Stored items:
——————————
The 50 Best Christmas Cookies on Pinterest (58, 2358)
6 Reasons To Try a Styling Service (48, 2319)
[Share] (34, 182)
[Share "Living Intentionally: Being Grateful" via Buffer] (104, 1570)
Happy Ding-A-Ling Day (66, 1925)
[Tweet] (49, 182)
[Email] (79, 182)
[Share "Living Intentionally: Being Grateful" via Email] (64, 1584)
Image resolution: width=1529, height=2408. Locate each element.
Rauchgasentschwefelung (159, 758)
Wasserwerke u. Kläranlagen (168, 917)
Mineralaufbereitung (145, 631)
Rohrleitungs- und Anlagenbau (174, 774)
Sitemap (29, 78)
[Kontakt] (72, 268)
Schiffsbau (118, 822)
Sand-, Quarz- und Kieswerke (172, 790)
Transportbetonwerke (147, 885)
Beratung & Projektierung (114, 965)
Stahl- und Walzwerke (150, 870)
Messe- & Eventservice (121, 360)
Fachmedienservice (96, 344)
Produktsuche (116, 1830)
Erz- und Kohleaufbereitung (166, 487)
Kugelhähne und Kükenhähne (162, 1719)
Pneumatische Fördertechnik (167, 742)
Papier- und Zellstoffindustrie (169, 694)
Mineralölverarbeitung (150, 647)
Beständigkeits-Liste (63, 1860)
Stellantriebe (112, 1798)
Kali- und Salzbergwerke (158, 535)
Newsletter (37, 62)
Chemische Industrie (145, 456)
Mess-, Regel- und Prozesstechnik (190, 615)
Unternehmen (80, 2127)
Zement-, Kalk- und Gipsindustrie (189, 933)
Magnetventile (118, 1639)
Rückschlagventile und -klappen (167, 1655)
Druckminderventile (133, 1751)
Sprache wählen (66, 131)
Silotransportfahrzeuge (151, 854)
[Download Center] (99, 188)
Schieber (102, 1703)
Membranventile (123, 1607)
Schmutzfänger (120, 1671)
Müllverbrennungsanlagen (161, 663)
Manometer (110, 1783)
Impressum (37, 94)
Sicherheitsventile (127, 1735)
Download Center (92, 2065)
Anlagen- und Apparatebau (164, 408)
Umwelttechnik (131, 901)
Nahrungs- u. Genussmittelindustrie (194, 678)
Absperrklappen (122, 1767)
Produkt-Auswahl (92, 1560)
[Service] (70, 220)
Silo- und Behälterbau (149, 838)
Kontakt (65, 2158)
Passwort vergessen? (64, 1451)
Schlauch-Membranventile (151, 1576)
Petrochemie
——————————
_Aim of the exercise_:
The expected answer is an exact copy of the lines above, beginning at the line with "Schiffsbau (118, 822)" and ending at the line with "Umwelttechnik (131, 901)", with both ends in.

_Output for this exercise_:
Schiffsbau (118, 822)
Sand-, Quarz- und Kieswerke (172, 790)
Transportbetonwerke (147, 885)
Beratung & Projektierung (114, 965)
Stahl- und Walzwerke (150, 870)
Messe- & Eventservice (121, 360)
Fachmedienservice (96, 344)
Produktsuche (116, 1830)
Erz- und Kohleaufbereitung (166, 487)
Kugelhähne und Kükenhähne (162, 1719)
Pneumatische Fördertechnik (167, 742)
Papier- und Zellstoffindustrie (169, 694)
Mineralölverarbeitung (150, 647)
Beständigkeits-Liste (63, 1860)
Stellantriebe (112, 1798)
Kali- und Salzbergwerke (158, 535)
Newsletter (37, 62)
Chemische Industrie (145, 456)
Mess-, Regel- und Prozesstechnik (190, 615)
Unternehmen (80, 2127)
Zement-, Kalk- und Gipsindustrie (189, 933)
Magnetventile (118, 1639)
Rückschlagventile und -klappen (167, 1655)
Druckminderventile (133, 1751)
Sprache wählen (66, 131)
Silotransportfahrzeuge (151, 854)
[Download Center] (99, 188)
Schieber (102, 1703)
Membranventile (123, 1607)
Schmutzfänger (120, 1671)
Müllverbrennungsanlagen (161, 663)
Manometer (110, 1783)
Impressum (37, 94)
Sicherheitsventile (127, 1735)
Download Center (92, 2065)
Anlagen- und Apparatebau (164, 408)
Umwelttechnik (131, 901)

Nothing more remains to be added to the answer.